_Available data:_
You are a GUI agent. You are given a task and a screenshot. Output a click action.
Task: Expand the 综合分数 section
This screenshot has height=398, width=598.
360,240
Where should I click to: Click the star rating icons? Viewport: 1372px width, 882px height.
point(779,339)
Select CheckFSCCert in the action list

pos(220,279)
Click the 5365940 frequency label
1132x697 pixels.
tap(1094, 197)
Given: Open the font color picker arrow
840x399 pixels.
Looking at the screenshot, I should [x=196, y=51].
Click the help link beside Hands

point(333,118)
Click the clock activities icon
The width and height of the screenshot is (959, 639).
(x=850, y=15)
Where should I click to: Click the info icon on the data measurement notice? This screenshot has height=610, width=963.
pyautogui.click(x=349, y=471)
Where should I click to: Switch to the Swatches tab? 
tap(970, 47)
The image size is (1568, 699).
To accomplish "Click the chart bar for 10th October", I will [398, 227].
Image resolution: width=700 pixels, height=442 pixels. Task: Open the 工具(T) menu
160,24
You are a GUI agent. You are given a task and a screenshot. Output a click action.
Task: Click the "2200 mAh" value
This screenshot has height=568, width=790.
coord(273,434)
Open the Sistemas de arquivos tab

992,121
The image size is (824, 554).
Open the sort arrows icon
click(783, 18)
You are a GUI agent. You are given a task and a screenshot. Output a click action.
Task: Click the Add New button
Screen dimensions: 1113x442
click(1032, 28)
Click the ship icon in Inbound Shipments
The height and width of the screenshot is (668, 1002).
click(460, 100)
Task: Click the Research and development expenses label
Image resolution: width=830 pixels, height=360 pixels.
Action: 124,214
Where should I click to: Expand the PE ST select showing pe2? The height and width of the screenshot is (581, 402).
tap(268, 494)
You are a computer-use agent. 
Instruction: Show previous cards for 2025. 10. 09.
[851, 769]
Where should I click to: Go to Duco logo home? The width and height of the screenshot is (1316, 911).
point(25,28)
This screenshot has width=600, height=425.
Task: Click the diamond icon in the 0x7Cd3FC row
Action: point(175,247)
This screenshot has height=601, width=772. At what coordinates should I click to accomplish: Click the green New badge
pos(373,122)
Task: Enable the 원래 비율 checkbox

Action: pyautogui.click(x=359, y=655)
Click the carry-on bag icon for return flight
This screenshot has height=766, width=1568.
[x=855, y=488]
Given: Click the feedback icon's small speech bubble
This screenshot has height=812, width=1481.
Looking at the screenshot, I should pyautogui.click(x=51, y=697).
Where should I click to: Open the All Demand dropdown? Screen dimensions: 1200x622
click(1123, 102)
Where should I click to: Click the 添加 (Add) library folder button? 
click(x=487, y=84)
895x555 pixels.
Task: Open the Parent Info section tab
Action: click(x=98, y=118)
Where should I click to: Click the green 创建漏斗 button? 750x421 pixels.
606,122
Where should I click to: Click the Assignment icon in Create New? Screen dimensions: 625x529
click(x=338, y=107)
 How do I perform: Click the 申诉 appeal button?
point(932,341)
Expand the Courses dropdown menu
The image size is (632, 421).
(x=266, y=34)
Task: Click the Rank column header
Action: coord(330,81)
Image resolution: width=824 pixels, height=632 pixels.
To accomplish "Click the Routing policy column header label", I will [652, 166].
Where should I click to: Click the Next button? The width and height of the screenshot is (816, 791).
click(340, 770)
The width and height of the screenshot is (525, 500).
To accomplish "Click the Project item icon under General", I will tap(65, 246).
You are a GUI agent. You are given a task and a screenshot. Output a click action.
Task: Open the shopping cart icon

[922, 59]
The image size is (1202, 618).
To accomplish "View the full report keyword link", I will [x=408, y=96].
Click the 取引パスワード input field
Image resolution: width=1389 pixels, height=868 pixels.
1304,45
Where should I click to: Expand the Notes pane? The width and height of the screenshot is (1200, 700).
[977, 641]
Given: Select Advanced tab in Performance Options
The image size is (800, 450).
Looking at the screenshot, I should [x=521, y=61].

_What to work on:_ Within the material above, output exactly the lines from the one with "The image size is (632, 421)." through the one with "The image size is (1202, 618).", end lines included, and nothing besides.

_Task answer:_
The image size is (632, 421).
(x=266, y=34)
Task: Click the Rank column header
Action: coord(330,81)
Image resolution: width=824 pixels, height=632 pixels.
To accomplish "Click the Routing policy column header label", I will [652, 166].
Where should I click to: Click the Next button? The width and height of the screenshot is (816, 791).
click(340, 770)
The width and height of the screenshot is (525, 500).
To accomplish "Click the Project item icon under General", I will tap(65, 246).
You are a GUI agent. You are given a task and a screenshot. Output a click action.
Task: Open the shopping cart icon

[922, 59]
The image size is (1202, 618).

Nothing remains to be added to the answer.